I’ve said it before:
Those united behind Trump to hedge bets on their political futures will lose. We won't forget who gave us this mess. #RNC #leadershipfail— Trevor Williams (@jtrevorwilliams) July 18, 2016
No turning back: The ordnance has been launched. |
For some reason, many failed to realize that the Donald had already thrust the choice upon them. They thought maybe, just maybe, Hillary was bad enough of an opponent that there was a way to ride it out, to survive until a Trump presidency justified their goal-line stand.
She was almost unlikable enough, but the success of this strategy now looks increasingly unlikely, and those who clung to Trump as the levee blocking Hillary’s flood of liberalism will likely be doubly disappointed in November. They could now lose both the presidency and the only legislative bulwark they had against her agenda because of a terrible miscalculation.

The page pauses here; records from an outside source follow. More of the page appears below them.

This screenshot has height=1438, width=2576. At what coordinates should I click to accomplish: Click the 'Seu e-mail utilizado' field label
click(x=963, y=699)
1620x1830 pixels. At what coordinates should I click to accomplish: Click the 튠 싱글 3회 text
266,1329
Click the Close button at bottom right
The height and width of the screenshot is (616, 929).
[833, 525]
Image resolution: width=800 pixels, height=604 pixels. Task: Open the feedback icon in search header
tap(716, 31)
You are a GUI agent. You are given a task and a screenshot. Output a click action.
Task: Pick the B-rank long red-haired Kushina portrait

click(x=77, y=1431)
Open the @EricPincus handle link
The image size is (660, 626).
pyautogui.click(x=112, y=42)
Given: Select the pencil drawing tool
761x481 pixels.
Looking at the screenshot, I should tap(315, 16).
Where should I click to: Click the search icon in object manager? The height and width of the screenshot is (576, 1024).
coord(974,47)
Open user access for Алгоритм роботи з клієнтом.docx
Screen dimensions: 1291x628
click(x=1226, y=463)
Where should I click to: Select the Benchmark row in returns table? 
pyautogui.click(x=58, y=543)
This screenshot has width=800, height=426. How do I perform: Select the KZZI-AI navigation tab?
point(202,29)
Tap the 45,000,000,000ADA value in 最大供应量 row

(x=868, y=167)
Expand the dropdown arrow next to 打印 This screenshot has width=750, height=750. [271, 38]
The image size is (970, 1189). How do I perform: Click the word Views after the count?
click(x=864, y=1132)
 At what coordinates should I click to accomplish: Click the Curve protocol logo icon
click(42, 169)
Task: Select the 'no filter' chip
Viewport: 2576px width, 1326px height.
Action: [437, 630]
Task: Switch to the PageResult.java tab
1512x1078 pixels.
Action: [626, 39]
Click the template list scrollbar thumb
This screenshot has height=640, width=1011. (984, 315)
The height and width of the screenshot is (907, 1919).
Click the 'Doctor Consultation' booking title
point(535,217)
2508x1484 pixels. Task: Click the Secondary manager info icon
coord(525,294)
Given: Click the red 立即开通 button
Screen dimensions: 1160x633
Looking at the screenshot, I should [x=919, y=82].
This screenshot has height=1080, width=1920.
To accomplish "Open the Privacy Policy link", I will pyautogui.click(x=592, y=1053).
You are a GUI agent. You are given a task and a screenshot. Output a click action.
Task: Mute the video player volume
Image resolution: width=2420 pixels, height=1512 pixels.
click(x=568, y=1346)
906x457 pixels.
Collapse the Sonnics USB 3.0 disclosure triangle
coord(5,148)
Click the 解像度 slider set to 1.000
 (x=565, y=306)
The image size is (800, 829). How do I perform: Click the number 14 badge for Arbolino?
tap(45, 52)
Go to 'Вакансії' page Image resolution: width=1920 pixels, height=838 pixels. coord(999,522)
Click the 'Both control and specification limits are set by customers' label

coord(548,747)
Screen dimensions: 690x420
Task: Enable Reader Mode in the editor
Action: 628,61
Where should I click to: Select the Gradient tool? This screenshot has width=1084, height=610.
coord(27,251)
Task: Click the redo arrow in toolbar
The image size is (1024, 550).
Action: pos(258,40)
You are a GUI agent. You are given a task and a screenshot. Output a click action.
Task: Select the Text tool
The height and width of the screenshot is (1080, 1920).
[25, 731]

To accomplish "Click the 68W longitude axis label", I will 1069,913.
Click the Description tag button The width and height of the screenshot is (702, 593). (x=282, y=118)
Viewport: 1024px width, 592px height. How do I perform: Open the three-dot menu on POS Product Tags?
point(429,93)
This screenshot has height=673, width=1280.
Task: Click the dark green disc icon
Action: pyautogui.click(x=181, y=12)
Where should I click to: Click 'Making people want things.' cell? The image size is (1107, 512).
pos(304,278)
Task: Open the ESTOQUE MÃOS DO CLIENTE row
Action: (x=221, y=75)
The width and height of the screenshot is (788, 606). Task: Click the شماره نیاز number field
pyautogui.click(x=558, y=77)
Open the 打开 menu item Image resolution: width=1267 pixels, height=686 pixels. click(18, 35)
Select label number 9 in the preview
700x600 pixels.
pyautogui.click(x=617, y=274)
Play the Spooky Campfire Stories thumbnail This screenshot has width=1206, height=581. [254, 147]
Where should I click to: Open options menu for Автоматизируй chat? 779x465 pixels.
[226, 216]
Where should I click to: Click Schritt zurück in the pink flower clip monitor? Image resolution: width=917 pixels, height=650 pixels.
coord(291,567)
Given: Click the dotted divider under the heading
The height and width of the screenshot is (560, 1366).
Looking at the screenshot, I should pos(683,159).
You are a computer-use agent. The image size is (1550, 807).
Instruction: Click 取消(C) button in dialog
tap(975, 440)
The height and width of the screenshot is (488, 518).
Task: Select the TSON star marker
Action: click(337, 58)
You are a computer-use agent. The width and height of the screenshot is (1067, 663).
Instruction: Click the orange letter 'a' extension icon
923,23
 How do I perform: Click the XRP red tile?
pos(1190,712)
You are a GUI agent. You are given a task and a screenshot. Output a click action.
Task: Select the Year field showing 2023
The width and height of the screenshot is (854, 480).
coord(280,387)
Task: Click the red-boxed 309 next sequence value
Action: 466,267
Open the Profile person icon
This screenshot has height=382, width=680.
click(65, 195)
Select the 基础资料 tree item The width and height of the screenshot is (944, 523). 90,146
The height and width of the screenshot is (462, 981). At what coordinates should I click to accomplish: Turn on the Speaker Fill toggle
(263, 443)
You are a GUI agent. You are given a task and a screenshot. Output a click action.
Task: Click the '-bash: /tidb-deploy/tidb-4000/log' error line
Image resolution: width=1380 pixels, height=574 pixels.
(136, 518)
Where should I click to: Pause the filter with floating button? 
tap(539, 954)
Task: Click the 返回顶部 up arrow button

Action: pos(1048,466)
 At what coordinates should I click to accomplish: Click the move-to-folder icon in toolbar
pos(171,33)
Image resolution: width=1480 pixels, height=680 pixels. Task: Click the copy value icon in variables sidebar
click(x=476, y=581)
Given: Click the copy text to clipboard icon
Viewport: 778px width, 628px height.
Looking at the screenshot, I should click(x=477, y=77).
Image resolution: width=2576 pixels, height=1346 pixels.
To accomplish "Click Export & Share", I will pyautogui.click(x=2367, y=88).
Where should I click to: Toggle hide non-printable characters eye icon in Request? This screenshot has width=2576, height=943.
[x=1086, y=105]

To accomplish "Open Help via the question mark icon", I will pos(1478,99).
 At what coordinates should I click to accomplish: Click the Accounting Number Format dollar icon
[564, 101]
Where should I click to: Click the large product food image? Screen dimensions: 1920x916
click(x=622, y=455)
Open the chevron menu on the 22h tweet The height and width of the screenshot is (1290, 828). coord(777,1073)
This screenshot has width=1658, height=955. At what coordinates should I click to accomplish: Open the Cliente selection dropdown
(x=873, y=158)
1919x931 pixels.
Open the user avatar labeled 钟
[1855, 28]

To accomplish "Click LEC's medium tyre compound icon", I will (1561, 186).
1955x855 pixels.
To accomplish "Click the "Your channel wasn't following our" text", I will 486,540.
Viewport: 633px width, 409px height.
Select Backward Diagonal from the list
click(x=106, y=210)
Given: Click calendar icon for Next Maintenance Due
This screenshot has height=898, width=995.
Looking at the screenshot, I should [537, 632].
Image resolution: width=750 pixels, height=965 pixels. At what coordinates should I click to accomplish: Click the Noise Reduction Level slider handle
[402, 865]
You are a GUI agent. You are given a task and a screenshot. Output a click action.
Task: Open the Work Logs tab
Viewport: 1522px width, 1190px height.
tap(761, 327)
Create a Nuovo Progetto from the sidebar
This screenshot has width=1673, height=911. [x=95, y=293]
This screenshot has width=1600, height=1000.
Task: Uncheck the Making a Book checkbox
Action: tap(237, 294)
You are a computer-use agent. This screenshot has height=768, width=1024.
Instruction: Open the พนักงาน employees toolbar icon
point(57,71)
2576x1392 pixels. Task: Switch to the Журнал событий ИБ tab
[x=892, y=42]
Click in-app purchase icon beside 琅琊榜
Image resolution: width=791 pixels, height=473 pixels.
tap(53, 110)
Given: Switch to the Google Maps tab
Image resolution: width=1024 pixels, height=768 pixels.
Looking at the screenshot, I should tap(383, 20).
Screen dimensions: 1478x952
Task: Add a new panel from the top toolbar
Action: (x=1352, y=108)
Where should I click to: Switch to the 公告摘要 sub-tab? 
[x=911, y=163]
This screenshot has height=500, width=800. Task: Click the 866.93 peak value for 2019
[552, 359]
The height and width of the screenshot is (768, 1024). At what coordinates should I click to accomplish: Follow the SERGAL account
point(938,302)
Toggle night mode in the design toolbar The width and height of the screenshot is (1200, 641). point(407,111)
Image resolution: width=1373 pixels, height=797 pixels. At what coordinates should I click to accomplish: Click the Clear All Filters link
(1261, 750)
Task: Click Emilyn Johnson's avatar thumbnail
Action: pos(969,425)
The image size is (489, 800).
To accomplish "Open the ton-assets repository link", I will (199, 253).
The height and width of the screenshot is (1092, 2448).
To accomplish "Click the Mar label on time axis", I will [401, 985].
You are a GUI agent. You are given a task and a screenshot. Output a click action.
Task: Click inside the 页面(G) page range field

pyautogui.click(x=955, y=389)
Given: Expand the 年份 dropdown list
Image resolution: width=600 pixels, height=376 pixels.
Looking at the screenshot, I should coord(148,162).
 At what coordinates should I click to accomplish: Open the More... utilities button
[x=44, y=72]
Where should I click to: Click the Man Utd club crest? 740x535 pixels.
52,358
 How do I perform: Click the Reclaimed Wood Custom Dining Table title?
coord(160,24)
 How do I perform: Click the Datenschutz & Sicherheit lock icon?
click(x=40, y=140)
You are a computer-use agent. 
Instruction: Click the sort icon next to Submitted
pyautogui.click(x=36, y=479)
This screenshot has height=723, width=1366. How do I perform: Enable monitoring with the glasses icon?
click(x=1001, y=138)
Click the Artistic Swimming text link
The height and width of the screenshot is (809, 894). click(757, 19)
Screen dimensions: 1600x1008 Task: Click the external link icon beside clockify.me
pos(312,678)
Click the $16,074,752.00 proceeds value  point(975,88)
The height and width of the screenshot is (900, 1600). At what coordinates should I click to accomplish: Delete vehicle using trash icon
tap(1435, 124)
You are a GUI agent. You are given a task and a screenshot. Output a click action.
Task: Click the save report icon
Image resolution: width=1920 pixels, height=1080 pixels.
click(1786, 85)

They thought that people like me, those who feel homeless in this election, would eventually come around to supporting their imperfect choice, that their lesser-of-two-evils argument would hold true as it has in years where their candidate may not have been a shining star, but at least was remotely competent. But his complete lack of substance on the issues and the further revelations about his character, I believe, has proved them wrong. The supposed “evil” of the one has somehow been Trumped by the volatility and crassness of the other. We're still homeless.
Some Republicans were shaken from their fantasy this week when Trump’s lewd video emerged. They then disavowed him as if the “p-word” somehow made the chauvinism oozing from his macho persona and checkered history with women officially unacceptable:
"That's it, that's the last straw," they said, surrounded by billions of straws— Kumail Nanjiani (@kumailn) October 8, 2016
Others even continued their balancing act. Paul Ryan, the party’s best tightrope walker, continued to straddle the line between abhorring the candidate and walking away from the party’s nominee. The best he could do? “I’ll no longer defend him.” Funny enough, Ryan had already bent over backwards to avoid defending him for the entire campaign.
Sadly, the damage is done for Republicans who couldn’t find their backbone. The grenade has already been lobbed into their midst. The question is whether they will run and perhaps survive for the battles ahead, or fall on it for the man who pulled the pin in the first place.